If it’s true that the eyes are the windows to the soul, then the paintings of Patrick Prickett offer truly startling looks through those windows. His works, largely of individual subjects, are awash in vibrant blues, reds, and greens — anything but flesh tones. But it’s his precise focus on his subjects’ eyes that truly lure in the viewer. The faces might be blurred, abstract, or otherwise exaggerated, but the eyes are always clear and full of emotions ranging from sorrow to fear to suspicion.
The Alabama-born Prickett is entirely self-taught, largely, he says, because of a lack of art education programs in his home state.
“I was born in 1980, and as a kid there were no art classes in my area,” he says. “They simply weren’t taught. So, I was never able to take any art classes. Everything I’ve ever done has been through trial and error.”
In fact, it wasn’t until his move to Charleston that Prickett even found a sizable art scene to support and help develop his work.

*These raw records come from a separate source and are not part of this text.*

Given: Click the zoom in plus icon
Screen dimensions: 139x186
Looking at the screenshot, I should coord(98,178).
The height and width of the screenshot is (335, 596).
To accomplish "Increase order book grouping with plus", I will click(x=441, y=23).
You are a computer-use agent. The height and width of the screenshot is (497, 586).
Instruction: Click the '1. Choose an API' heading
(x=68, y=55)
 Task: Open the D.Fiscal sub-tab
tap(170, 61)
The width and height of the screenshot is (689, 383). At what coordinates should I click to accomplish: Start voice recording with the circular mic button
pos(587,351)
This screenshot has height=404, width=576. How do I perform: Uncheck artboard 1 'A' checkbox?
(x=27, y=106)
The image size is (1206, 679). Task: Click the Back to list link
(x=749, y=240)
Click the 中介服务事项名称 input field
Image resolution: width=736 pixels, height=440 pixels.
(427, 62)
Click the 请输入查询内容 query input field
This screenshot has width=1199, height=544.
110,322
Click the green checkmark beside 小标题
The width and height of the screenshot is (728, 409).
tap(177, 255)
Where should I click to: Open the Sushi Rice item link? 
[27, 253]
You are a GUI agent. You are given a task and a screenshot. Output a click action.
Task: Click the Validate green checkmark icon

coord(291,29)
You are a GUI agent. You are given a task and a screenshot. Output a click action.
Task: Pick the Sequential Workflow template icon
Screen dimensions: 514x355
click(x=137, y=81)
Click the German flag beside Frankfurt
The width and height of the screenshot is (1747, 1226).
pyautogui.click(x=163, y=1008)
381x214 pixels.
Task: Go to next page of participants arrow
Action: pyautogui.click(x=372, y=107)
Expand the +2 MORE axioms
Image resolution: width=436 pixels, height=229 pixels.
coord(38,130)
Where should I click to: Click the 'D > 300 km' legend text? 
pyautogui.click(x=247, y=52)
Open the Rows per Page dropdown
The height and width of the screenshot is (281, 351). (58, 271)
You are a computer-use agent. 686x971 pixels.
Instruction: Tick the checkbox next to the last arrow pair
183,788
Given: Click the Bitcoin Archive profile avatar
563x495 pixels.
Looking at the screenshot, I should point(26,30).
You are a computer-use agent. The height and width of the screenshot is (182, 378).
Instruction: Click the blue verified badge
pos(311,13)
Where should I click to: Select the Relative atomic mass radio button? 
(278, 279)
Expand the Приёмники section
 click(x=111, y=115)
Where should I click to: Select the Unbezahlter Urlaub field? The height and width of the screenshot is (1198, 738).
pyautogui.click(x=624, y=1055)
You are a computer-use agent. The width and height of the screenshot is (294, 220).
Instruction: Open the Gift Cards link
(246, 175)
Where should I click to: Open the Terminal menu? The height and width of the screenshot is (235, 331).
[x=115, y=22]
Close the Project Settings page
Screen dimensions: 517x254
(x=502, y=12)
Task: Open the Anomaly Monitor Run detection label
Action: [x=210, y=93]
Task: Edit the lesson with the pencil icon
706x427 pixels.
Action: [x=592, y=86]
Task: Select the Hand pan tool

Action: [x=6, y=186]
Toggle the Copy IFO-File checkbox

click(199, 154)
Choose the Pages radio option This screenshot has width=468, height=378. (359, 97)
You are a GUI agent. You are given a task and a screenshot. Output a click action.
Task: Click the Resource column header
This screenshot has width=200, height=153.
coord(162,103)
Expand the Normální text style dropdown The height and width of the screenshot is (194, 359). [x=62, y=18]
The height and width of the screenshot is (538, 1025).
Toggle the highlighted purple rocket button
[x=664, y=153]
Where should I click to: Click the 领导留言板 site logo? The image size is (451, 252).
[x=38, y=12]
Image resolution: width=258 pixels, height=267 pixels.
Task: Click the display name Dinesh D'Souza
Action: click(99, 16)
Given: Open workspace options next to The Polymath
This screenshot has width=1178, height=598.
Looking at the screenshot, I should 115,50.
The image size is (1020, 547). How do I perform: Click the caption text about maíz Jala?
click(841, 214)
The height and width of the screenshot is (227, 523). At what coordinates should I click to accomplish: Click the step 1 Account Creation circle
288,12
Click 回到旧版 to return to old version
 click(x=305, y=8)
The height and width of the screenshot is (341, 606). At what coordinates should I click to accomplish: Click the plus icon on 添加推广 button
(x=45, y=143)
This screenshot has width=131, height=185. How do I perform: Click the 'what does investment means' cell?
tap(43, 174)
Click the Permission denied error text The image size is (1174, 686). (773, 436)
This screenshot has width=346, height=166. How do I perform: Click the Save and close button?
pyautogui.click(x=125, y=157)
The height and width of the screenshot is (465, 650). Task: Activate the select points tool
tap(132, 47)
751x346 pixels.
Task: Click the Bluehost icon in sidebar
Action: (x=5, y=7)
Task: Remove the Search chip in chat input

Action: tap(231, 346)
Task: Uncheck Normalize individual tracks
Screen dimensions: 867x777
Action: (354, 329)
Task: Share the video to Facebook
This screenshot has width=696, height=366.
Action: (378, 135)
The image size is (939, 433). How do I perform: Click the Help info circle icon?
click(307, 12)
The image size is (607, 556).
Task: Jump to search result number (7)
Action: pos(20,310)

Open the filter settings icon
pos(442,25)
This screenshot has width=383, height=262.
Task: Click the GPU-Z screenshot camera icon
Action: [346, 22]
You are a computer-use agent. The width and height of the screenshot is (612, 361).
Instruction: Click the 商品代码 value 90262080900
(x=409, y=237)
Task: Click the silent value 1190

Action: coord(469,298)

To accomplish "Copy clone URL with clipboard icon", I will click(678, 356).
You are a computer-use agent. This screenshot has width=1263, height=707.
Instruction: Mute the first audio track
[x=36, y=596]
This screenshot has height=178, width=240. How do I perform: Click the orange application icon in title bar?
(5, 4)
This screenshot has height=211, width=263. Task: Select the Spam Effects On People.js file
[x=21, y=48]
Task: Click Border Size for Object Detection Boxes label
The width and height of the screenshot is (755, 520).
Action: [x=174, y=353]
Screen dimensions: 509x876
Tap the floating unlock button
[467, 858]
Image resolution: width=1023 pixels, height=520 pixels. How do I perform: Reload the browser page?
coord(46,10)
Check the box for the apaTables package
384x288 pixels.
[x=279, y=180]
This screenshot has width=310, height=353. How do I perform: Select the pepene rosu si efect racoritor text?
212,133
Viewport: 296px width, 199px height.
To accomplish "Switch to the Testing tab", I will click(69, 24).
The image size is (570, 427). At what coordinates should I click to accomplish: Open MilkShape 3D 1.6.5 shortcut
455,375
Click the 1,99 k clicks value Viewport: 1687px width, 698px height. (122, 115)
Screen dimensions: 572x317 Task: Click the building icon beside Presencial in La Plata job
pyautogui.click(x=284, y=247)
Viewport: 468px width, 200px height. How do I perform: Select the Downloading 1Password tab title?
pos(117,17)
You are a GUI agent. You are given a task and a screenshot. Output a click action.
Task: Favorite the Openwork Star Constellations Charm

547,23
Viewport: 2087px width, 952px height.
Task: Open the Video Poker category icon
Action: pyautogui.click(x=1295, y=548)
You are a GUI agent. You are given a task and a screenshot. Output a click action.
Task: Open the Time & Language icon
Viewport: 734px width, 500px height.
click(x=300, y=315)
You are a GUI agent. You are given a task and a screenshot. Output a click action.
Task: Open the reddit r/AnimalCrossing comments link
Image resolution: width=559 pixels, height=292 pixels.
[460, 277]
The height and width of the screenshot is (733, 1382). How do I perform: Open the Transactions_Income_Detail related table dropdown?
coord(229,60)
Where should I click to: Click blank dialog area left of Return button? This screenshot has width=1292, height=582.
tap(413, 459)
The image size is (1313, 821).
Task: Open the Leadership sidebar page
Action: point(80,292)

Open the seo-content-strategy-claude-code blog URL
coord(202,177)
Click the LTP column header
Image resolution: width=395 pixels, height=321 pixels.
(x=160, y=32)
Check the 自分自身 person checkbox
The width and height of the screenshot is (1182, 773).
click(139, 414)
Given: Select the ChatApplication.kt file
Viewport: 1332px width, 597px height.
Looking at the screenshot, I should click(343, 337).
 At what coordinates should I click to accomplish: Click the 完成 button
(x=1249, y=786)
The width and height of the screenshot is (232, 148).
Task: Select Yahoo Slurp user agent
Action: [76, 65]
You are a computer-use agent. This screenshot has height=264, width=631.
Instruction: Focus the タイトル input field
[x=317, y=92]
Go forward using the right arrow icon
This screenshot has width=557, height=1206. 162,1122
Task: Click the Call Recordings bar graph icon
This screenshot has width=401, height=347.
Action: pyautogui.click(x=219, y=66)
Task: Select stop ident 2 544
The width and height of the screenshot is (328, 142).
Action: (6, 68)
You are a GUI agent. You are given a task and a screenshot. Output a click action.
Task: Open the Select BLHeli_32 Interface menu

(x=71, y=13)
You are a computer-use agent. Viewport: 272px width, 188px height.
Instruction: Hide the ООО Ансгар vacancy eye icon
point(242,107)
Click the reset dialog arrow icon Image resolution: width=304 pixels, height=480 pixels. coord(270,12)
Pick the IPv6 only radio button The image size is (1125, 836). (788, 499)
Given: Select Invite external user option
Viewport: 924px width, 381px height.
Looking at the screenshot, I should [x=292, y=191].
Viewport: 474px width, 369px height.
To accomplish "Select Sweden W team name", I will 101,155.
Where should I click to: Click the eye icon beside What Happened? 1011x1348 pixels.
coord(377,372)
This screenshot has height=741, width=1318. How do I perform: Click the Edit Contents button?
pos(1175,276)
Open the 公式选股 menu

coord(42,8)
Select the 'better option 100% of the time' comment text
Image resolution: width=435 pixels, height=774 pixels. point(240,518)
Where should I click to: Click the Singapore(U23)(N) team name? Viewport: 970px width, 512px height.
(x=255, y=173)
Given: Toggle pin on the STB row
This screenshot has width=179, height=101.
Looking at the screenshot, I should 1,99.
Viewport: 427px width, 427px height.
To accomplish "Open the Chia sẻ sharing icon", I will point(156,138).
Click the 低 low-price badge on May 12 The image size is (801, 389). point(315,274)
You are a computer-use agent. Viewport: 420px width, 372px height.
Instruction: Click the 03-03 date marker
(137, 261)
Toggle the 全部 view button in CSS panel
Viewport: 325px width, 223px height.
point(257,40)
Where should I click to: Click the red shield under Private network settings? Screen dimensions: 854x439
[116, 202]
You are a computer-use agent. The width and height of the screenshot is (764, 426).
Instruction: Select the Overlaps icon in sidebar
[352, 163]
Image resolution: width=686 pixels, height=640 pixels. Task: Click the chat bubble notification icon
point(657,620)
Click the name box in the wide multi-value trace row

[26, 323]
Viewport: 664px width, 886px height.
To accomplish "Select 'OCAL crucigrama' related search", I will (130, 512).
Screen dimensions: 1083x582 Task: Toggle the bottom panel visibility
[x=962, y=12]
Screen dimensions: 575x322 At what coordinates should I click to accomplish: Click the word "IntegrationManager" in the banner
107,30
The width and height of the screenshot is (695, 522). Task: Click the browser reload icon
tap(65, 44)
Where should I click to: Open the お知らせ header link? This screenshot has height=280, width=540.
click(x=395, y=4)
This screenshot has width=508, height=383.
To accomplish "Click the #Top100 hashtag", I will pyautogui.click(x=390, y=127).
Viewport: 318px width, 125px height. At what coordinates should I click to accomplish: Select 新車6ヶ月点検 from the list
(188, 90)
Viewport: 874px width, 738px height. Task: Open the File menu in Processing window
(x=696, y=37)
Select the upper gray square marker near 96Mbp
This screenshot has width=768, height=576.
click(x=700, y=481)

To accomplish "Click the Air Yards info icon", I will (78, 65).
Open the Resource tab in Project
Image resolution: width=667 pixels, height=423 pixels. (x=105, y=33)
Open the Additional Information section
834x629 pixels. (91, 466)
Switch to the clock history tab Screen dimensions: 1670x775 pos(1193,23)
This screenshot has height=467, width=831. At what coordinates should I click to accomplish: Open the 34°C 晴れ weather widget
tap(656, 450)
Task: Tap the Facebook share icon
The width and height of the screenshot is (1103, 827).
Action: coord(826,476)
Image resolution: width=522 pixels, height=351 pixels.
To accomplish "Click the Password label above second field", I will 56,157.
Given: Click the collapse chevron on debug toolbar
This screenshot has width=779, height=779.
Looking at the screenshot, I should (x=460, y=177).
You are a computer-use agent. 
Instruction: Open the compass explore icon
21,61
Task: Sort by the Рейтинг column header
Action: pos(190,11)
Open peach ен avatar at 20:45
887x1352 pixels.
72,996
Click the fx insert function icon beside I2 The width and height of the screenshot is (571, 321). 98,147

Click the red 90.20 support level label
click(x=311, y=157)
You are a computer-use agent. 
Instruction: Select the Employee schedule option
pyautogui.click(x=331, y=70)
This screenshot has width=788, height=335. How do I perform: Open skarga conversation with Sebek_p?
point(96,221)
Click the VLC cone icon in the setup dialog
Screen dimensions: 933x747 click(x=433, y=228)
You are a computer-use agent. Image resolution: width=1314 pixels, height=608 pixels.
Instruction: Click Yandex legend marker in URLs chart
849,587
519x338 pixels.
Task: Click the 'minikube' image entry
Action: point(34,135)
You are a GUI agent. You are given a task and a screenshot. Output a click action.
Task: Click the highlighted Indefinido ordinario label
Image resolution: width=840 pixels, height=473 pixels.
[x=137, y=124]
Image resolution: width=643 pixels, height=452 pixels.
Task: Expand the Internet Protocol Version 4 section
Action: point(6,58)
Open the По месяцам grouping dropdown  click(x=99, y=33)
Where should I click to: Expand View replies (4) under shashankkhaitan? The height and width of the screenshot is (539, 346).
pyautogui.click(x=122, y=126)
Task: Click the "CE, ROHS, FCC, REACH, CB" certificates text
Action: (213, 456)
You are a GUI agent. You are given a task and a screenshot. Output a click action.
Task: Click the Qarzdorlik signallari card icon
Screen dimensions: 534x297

“The stuff that I was painting in Alabama wasn’t exactly inspired,” he says. “It wasn’t the right group of folks; there weren’t really any local artists to look to, whereas Charleston had a much bigger scene. I think that’s been the biggest part of it.”
Interestingly, Prickett has moonlighted in the past as an art instructor, and through that work, he noticed that his relative lack of formal education can sometimes be a plus.
“When I used to teach art to supplement getting my art out there, I ran into a lot of people who came in with preconceived notions on the way things had to be done. And with my own work, I don’t have that. I’ll do a painting with everything from acrylic oil to spray paint, or whatever I choose to use. I don’t have any limit on that. And I think that when people take classes, they’re told that they have to do it a certain way. I didn’t learn that way.”
As for his “the eyes have it” style, Prickett says he came to it naturally.
“When I would look at any painting, if it was a portrait, the eyes are what I would focus on,” he says. “And it’s the same thing with people; I’m looking at the eyes always. They can tell you so much. So, I start with the eye and get the basic feeling that I want the painting to convey. If I want it to be sad or excited or whatever feeling I want from the entire work, I’ll always start with the eyes.”
Not that Prickett defines his work strictly as portraiture. “I definitely work in an abstract way,” he says. “It depends on the piece, whatever feeling I want to convey and the colors I’m using, which with a lot of my paintings is every color.”
That point bears more emphasis, because his paintings are often explosions of different shades. “I love color,” he says. “I don’t want to settle for the five basic colors or what I’m told I should use. When I do a portrait, I’m not using flesh tones for the subject. I’ll use them as a background and then whatever color I want for the subject.”
Perhaps it’s that vibrant style that gained the attention of a designer on the set of Mr. Mercedes, a TV show based on a Stephen King novel that was filmed in Charleston this past year and is currently playing on the Audience network.
“She was fond of one of the paintings I was working on from a picture of it I posted on Instagram,” Prickett says. “I posted that it was for sale after I finished it and she immediately called me from work and said, ‘That’s not for sale, that’s mine, I’m buying that one.’ And about an hour later, she called back and said she’d been showing everyone on the set the painting she’d bought, and the art director said they wanted to use me for the set design. That’s when they commissioned me for more pieces.”
Prickett’s work will be featured on episodes 9 and 10 of the Mr. Mercedes series on Oct. 4 and Oct. 11, and he says that the series director and producer, Jack Bender, was the main reason that’s happening.
“Jack Bender is a great director, but he’s also an artist,” Prickett says. “I was a fan of his in the art world; I didn’t even know he was a director. My style and his were very similar, and I think that that’s one of the things that caught their eye. They commissioned five pieces and sent them in, and the next thing I knew they asked me to do a portrait of Jack Bender in my style. And I said yes, finished that one, and then they wanted one of Stephen King to have a cameo for him on the show, so I did one of him, too.”
Rather than feeling pressured by the commissions, Prickett says he was at ease with doing work for someone else.
“This was the first time I’ve been given free reign,” he says. “They said ‘Do your style.’ I can copy a lot of the styles that create what people are looking for, but when it’s for me, that’s where you see the eyes and faces. That’s me focusing on my side of art; that’s where my heart is at.”